As a child, when I was bored, and complained about it, my mother would always suggest a tedious task. “You can iron tea towels.” Or something similarly understimulating. Sometimes she would not bother coming up with a task and simply say “That’s good, it’s good to be bored.” My father would transfer the wisdom of ages in his family to me, and answer in English: “Go bang your head against the wall.”
I hated these predictable exchanges. One time I actually started ironing tea towels. But mostly I would just sit and be bored and, after having received those familiar replies, annoyed as well.
Now, I work in an environment, where there is no time to get bored. We plan meetings head-to-tail, without room for basic human needs like hydrating, physical movement, toilet visits. We work as abstractions of ourselves, bodyless figures that need only an internet connection to transfer knowledge and achieve Success at Work. To the point that it almost seems that Success at Work is defined by the number of meetings you’ve had, and the number of meetings you’ve planned that lead to new meetings and e-mails, that generate new e-mails, that call for new meetings, and so on and so forth (they never end, the world will end before e-mail and meetings end).

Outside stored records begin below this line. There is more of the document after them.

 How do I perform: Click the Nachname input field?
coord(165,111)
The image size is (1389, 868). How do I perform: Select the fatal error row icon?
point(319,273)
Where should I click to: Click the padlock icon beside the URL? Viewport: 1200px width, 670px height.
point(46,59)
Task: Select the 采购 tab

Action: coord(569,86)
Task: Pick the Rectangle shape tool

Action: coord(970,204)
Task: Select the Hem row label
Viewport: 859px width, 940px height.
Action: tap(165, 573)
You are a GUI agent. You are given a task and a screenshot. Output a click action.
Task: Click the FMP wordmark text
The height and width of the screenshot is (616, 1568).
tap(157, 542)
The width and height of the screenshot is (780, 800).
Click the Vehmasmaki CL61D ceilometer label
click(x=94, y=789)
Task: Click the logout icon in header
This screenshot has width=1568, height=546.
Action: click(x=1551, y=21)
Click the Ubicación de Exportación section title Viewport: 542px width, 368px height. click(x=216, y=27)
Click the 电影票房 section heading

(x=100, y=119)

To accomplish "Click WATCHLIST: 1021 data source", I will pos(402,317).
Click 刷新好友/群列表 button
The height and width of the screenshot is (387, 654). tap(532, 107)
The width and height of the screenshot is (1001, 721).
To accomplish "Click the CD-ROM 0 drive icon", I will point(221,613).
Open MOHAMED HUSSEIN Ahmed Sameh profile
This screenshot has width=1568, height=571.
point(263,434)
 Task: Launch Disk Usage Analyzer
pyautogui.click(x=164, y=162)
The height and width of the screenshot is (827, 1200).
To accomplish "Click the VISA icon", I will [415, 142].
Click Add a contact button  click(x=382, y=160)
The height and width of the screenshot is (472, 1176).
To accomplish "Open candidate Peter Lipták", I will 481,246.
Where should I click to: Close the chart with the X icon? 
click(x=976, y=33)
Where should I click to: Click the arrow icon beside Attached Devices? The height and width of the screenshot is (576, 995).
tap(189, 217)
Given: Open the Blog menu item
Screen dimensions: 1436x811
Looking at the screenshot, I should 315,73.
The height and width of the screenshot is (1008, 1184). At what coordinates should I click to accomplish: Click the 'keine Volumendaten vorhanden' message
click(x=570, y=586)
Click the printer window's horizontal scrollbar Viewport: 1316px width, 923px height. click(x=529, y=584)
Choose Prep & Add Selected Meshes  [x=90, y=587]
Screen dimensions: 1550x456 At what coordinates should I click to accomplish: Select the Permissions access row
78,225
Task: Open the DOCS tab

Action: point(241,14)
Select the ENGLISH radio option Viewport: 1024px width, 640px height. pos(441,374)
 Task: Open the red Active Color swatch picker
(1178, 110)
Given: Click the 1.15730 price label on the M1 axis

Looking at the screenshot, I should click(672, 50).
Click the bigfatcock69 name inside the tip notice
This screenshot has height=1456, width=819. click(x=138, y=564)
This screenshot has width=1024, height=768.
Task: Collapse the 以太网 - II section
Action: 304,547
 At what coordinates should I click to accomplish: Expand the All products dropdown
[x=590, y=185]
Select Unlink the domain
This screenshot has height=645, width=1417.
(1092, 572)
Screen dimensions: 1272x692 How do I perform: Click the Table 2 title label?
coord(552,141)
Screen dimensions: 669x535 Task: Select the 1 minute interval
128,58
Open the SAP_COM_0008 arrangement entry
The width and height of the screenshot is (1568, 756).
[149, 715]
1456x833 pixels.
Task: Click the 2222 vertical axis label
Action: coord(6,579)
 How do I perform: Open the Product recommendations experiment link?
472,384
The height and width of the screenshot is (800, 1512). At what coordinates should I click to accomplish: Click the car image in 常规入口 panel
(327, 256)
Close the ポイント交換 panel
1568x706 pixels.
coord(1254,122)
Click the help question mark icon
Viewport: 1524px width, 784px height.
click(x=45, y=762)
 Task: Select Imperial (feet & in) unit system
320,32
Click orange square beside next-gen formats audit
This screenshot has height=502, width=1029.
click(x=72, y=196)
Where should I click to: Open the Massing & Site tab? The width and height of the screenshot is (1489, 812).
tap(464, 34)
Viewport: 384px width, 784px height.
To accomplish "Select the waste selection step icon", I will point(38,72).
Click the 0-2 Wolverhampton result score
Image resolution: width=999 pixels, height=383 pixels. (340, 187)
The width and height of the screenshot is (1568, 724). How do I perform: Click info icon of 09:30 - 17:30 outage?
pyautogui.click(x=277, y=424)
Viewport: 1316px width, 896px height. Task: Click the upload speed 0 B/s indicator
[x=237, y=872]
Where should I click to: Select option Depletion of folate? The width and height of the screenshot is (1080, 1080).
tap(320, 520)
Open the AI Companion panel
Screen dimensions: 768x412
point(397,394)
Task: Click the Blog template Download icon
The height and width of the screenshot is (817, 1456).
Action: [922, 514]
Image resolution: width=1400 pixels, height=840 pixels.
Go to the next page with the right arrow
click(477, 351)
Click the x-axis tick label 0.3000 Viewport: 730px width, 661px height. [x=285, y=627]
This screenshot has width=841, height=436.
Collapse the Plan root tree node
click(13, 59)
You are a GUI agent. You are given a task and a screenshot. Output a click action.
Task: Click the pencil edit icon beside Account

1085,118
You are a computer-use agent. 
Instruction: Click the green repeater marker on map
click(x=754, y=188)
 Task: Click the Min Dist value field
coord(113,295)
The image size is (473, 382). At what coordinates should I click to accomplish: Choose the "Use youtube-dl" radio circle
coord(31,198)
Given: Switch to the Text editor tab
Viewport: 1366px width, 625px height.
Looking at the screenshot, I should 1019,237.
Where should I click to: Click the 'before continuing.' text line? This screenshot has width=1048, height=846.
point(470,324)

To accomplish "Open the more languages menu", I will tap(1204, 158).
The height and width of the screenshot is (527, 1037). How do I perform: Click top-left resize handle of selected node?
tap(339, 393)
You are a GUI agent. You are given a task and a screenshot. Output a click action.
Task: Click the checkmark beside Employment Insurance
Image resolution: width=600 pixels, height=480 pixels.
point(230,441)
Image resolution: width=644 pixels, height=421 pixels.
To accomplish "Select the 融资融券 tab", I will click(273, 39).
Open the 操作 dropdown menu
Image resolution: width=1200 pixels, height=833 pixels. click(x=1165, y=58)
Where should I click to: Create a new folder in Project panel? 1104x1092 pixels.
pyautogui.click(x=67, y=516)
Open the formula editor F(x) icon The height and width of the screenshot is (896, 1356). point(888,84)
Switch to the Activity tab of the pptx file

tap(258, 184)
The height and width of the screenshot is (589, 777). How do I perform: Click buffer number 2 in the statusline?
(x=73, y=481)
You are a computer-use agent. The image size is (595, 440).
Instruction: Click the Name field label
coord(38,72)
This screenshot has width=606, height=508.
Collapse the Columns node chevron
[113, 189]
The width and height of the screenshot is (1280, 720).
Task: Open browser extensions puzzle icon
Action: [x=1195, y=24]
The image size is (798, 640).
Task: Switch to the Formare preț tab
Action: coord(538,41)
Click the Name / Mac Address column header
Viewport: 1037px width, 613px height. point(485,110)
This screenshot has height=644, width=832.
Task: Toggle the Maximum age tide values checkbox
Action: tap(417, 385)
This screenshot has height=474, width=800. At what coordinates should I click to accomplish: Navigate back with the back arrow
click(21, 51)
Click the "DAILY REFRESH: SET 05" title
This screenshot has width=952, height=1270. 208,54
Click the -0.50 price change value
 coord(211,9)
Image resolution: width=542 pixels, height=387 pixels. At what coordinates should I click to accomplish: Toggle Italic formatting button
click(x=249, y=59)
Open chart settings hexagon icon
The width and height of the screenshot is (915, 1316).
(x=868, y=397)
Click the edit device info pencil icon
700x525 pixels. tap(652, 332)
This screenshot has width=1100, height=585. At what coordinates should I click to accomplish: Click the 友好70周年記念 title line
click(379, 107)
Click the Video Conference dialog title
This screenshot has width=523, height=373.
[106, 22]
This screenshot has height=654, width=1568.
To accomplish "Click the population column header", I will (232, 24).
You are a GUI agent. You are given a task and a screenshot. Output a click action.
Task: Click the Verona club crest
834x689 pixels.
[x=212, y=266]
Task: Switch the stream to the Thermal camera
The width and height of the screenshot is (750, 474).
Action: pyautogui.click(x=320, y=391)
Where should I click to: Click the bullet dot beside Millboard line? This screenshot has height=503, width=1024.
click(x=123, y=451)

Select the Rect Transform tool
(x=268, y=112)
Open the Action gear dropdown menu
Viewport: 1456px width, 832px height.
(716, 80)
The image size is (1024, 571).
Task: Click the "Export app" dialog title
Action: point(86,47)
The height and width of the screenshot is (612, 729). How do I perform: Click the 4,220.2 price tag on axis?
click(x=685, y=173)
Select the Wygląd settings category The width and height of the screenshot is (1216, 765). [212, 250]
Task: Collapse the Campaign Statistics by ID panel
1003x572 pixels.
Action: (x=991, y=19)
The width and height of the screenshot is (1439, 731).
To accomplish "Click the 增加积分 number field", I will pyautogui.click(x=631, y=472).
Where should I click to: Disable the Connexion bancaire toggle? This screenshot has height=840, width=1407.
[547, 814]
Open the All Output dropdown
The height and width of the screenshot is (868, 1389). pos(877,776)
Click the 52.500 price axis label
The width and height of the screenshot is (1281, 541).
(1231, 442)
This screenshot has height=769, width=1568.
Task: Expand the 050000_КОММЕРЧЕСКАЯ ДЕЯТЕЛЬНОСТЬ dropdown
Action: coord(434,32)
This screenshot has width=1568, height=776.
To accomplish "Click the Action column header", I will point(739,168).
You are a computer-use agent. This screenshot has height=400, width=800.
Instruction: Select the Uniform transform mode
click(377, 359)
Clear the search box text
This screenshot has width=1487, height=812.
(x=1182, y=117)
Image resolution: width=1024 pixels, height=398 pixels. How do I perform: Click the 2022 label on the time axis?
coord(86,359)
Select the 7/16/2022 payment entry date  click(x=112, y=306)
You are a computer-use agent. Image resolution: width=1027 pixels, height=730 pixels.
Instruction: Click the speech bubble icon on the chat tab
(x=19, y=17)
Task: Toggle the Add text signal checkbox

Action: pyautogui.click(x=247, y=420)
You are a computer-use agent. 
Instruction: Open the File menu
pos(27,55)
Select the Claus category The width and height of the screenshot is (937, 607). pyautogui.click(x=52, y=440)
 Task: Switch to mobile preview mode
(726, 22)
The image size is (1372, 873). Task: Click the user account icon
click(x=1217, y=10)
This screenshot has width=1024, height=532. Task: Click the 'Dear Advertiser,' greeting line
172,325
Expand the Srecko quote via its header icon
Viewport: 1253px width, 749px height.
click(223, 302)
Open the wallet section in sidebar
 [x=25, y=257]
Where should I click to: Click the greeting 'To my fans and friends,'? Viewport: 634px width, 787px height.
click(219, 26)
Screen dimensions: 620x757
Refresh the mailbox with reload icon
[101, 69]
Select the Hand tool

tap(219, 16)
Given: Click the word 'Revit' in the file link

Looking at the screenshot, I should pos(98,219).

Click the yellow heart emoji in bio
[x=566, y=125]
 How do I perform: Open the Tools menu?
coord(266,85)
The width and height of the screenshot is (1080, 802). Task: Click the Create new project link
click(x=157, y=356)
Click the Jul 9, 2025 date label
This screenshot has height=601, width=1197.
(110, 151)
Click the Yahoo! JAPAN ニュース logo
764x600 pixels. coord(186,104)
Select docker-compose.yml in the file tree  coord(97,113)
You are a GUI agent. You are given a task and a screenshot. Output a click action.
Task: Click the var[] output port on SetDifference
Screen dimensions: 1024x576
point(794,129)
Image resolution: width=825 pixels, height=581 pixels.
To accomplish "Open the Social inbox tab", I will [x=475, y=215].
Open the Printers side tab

To actually get things done, we need time. Time to make things – which follows a different logic from communication time. Anne wrote about that this week. But we also need time to think. Whereas maker’s time and manager’s time is a respectable way to spend your working hours, there is never in anyone’s office schedule a time to think. And by thinking I don’t mean a structured brainstorm, but time to ponder, to drift, to wander and discover what happens when you do nothing. Pondering time.
It sounds better in Dutch:
Mijmertijd.
Today, I iron my tea towels. It’s free mijmertijd.